Lors de ma review exutoire de Years and Years, je vous expliquais que je ne me sens pas toujours capable de regarder un certain nombre de séries au sujet très lourd. C’est paradoxal parce que j’arrive à en regarder d’autres autant (et potentiellement plus) douloureuses dans l’intervalle. Toujours est-il qu’aux alentours de 2019 en particulier (mais aussi par intermittence depuis), il y a eu toute une liste de séries dont j’ai refusé de m’approcher ; je les remettais aux calendes grecques, le moment ne venant souvent jamais d’être prête à regarder le pire.
Aujourd’hui est l’une des rares exceptions à cette règle. Dignity / Dignidad est une co-production allemande (pour la plateforme Joyn) et chilienne (pour la chaîne Mega) qui se penche sur l’enquête menée par les autorités chiliennes sur Paul Schäfer. Ce nom ne vous dit probablement rien, mais un coup d’oeil aux premières lignes de sa biographie sur Wikipedia vous donne une bonne idée de ce à quoi il faut vous attendre.
Et dans le doute :

Trigger warning : viols et violences dont sexuelles sur mineures, torture, PTSD.

Dignity est le titre utilisé en Allemagne et à l’international, tandis que Dignidad était titre employé lors de la diffusion chilienne, ainsi qu’une référence directe à Colonia Dignidad, l’endroit où ont été commises les exactions. C’est apparemment la deuxième série à avoir évoqué cette affaire ; mais n’ayant pas vu la saison 2 de The Tunnel, il s’agissait pour moi d’une découverte. Je n’ai eu l’estomac que de regarder le premier épisode, dont on va donc parler aujourd’hui.

Cet épisode inaugural n’est pas très loquace en matière de timeline ; il est même légèrement difficile d’identifier exactement quand l’intrigue de la série se déroule, les personnes habitant et fréquentant la Colonia Dignidad n’étant en outre pas très intéressées par la modernité.
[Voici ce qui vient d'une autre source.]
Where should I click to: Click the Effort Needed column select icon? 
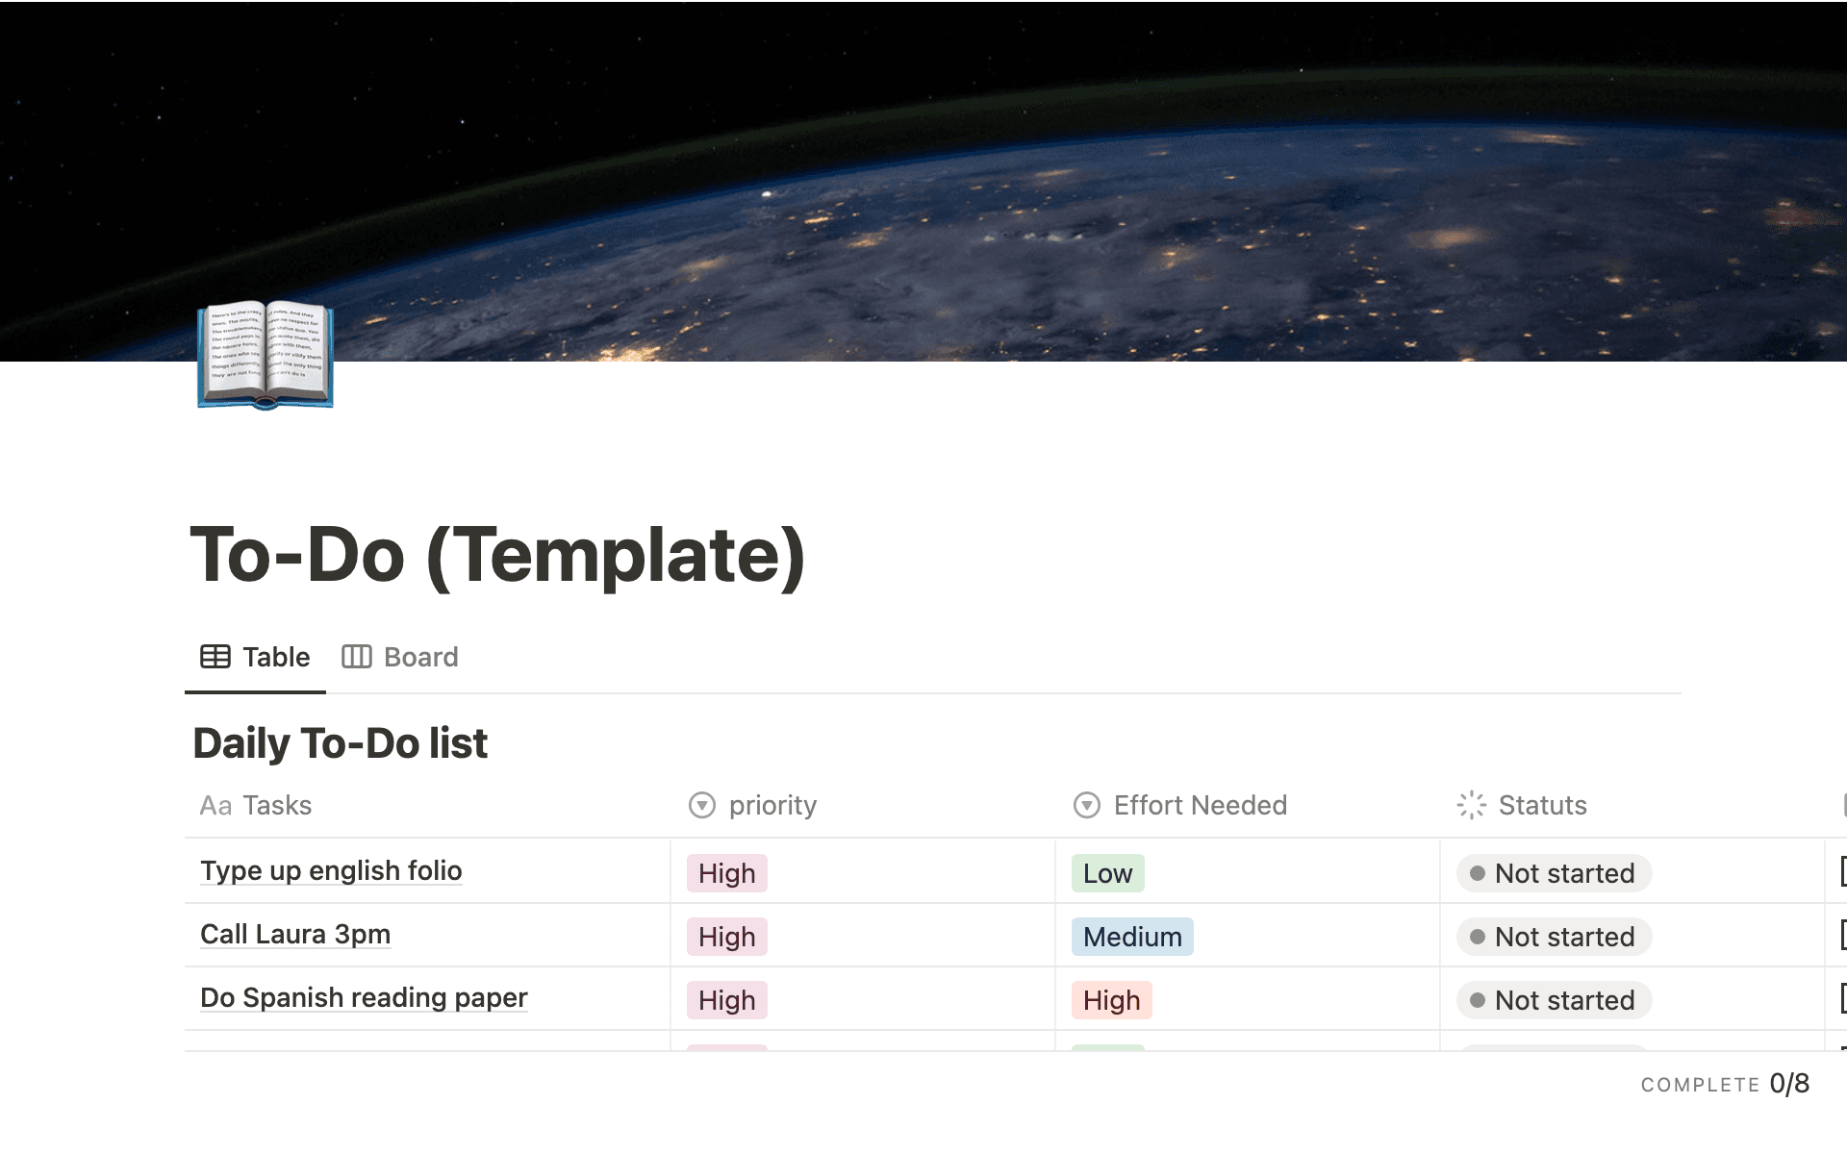(x=1087, y=805)
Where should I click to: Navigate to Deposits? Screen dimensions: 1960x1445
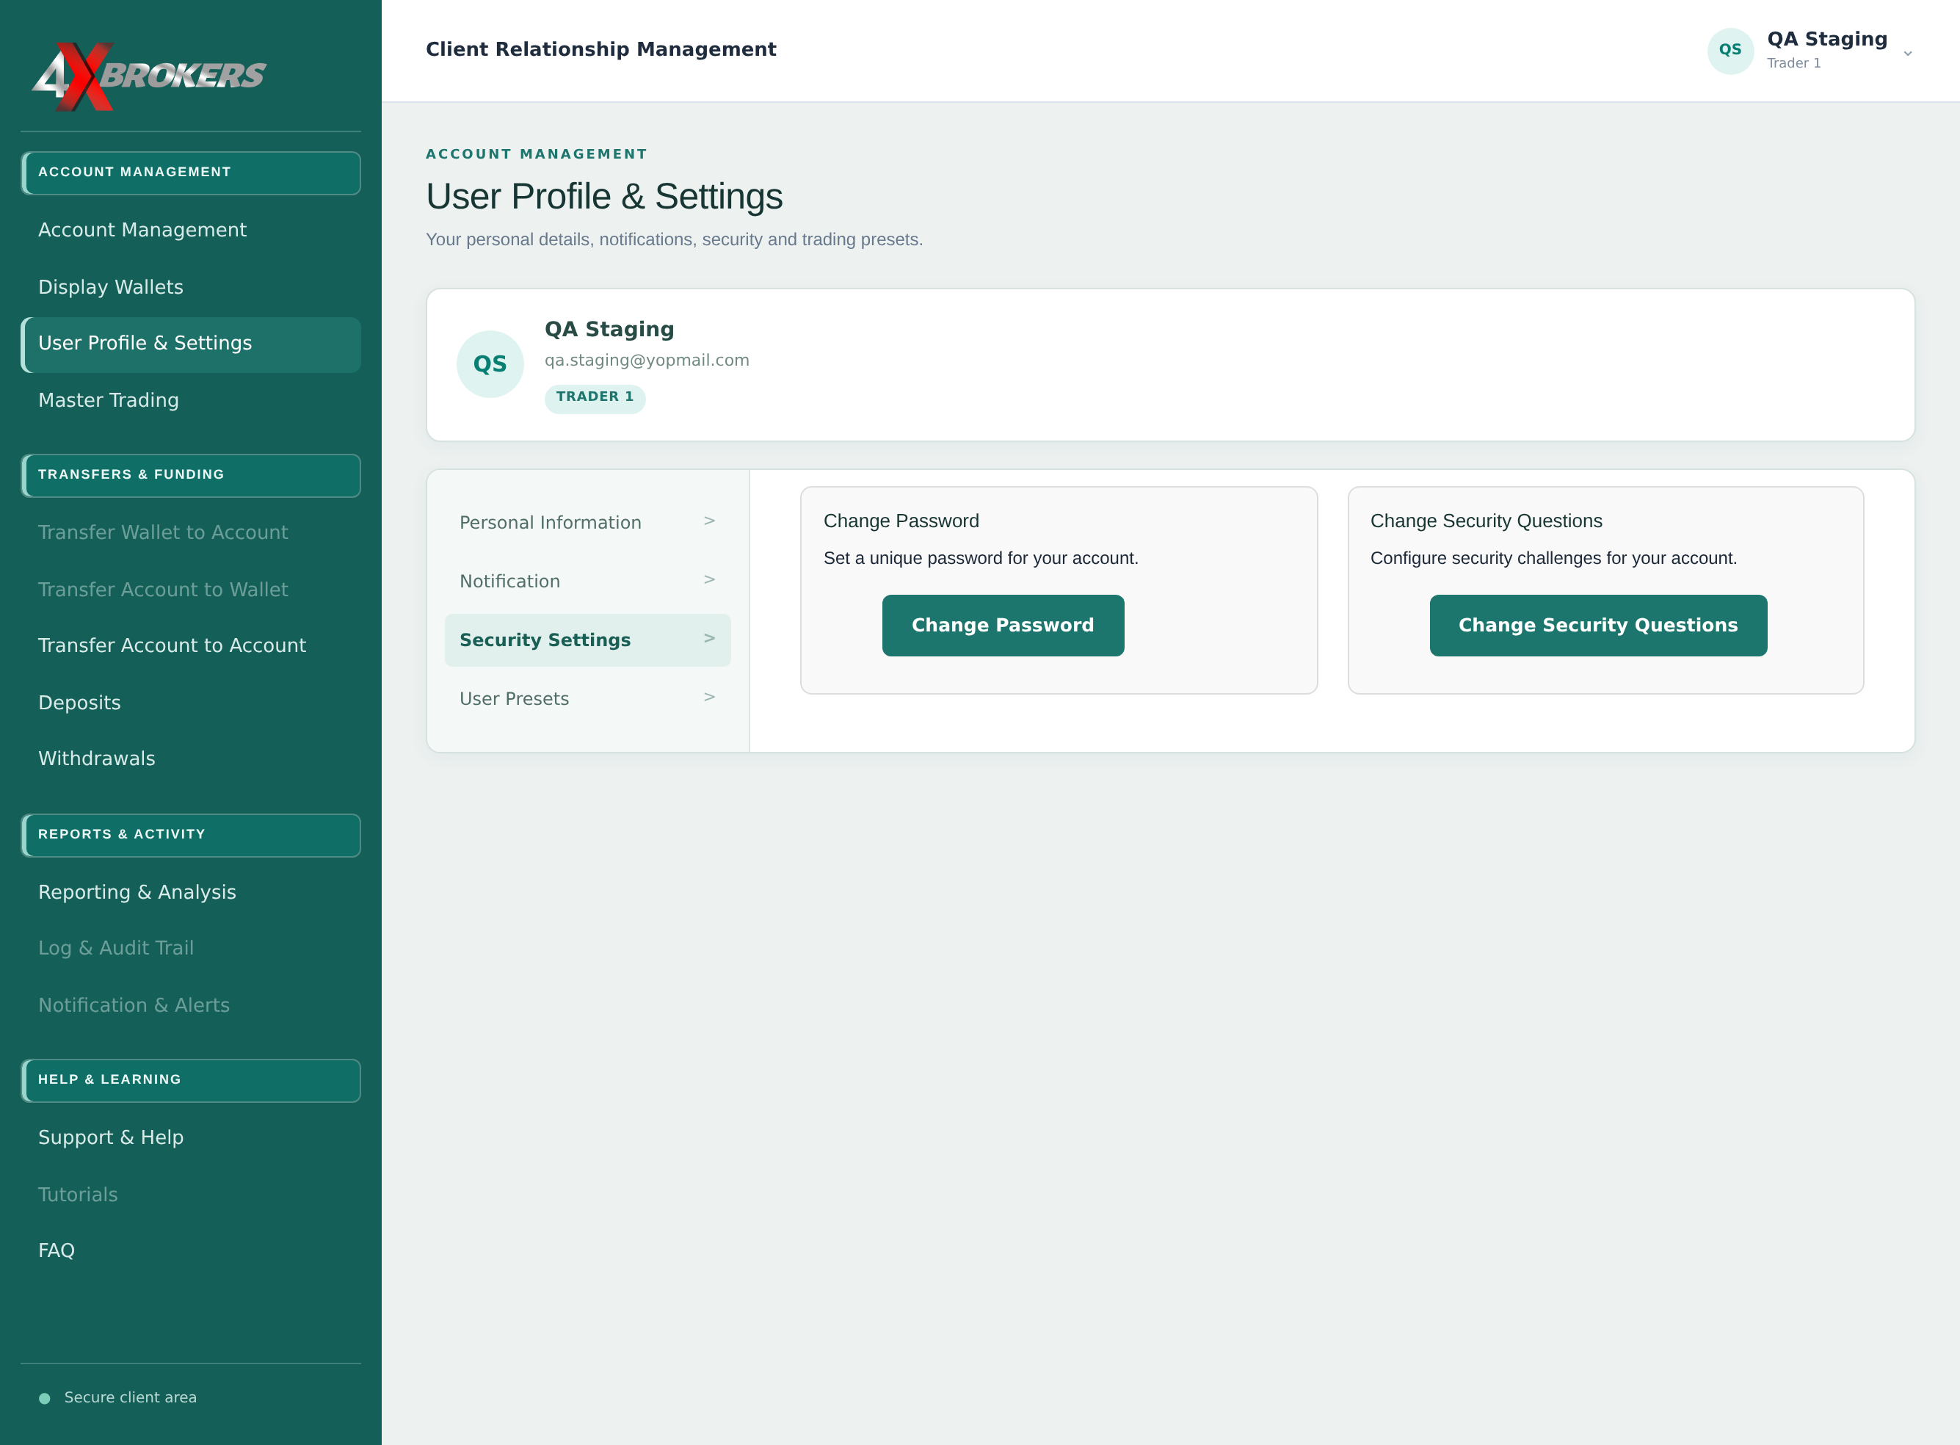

Cependant, selon toute vraisemblance, la série se déroule pendant l’enquête qui a eu lieu dans les années 90, avec des flashbacks remontant jusque dans les années 70.
La Colonia Dignidad est une enclave germanophone non loin de la ville de Parral, à laquelle elle fournit toutes sortes de services, dont un hôpital qui s’avère être le seul de la région. De l’extérieur, il s’agit simplement d’une communauté immigrée très religieuse, mais de l’extérieur tous les signes indiquent qu’il s’agit d’une secte dont il est impossible de se sortir. Ses membres travaillent dans les champs, l’orphelinat, ou les couloirs de l’hôpital, s’expriment exclusivement en allemand, et se conforment à toutes sortes d’interdictions rigoureuses qui sont punies avec violence. Les interdits mis en évidence dans cet épisode d’introduction portent plus particulièrement sur l’absence totale de mixité, et le contrôle rigoureux des jeunes filles spécifiquement.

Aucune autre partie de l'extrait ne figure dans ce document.